- Italian film poster by Piero Ermanno Iaia
- Directed by: Dino Risi
- Screenplay by: Bernardino Zapponi; Dino Risi;
- Based on: Un'anima persa by Giovanni Arpino
- Produced by: Pio Angeletti; Adriano De Micheli;
- Starring: Vittorio Gassman; Catherine Deneuve; Danilo Mattei; Anicee Alvina;
- Cinematography: Tonino Delli Colli
- Edited by: Alberto Gallitti
- Music by: Francis Lai
- Production companies: Dean Film; Les Productions Fox Europa;
- Distributed by: Fox/Dean Film
- Release dates: 20 January 1977 (Italy); 23 March 1977 (France);
- Running time: 100 minutes
- Countries: Italy; France;

= The Forbidden Room (1977 film) =

The Forbidden Room (Anima persa) is a 1977 thriller film directed by Dino Risi. It is based on the novel Un'anima persa by Giovanni Arpino. The film was co-production between Italy and France by Dean Film and Les Productions Fox Europa.

== Plot ==
Tino (Danilo Mattei) arrives as a guest in the large family home of the Stolz's, Fabio (Vittorio Gassman) and Elisa (Catherine Deneuve) in Venice, eager to take a painting class at art school. He immediately notices the uneasy atmosphere hovering over the huge, partially dilapidated house. His uncle turns out to be a surly and severe man who treats his wife, Elisa, with little respect. She, in turn, seems psychologically submissive and resigned to this controlled existence. To further disturb Tino's stay, there are strange noises coming from the attic, a place he is initially forbidden to visit, but which he then - thanks to the elderly housekeeper - discovers is the secret room where Berth, his uncle's brother, and ex-science professor. The man apparently went mad after the death of Elisa's ten-year-old daughter, Beba, born from her first marriage and to whom he was very attached. But more surprises lay in store.

== Cast ==
- Vittorio Gassman as Fabio Stolz
- Catherine Deneuve as Elisa Stolz
- Danilo Mattei as Tino
- Anicée Alvina as Lucia Pandin
- Ester Carloni as Annetta
- Michele Capnist as Il Duca
- Gino Cavalieri as Prof. Sattin

==Production==
The Forbidden Room was based on the novel L'anima persa written by Giovanni Arpino and published in 1966. Director Dino Risi had adapted a previous novel by Arpino, in Profumo di donna.

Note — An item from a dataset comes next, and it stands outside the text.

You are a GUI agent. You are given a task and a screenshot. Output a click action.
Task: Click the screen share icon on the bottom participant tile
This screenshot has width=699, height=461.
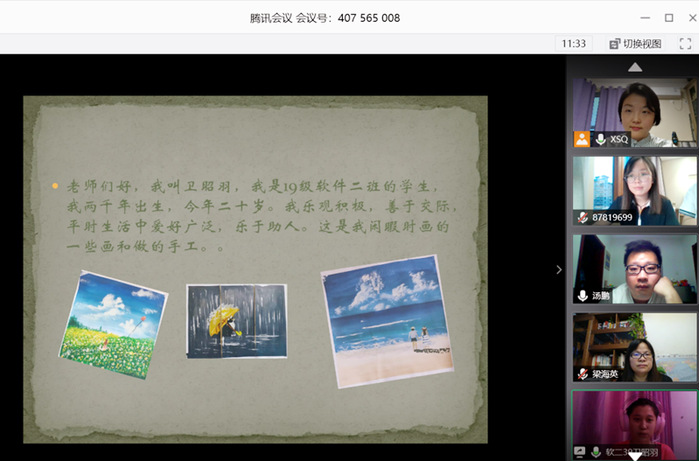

Risi's adaptation of L'anima persa changed the novels location from Turin to Venice and changed the names, features and characteristics of some characters such as Tino's uncle and aunt Galla.

==Release==
The Forbidden Room was distributed theatrically in Italy by Fox/Dean Film on 20 January 1977. In Italy, the film grossed a total of 857,364,083 Italian lire domestically. The film was released in France on 23 March 1977 as Âmes perdues.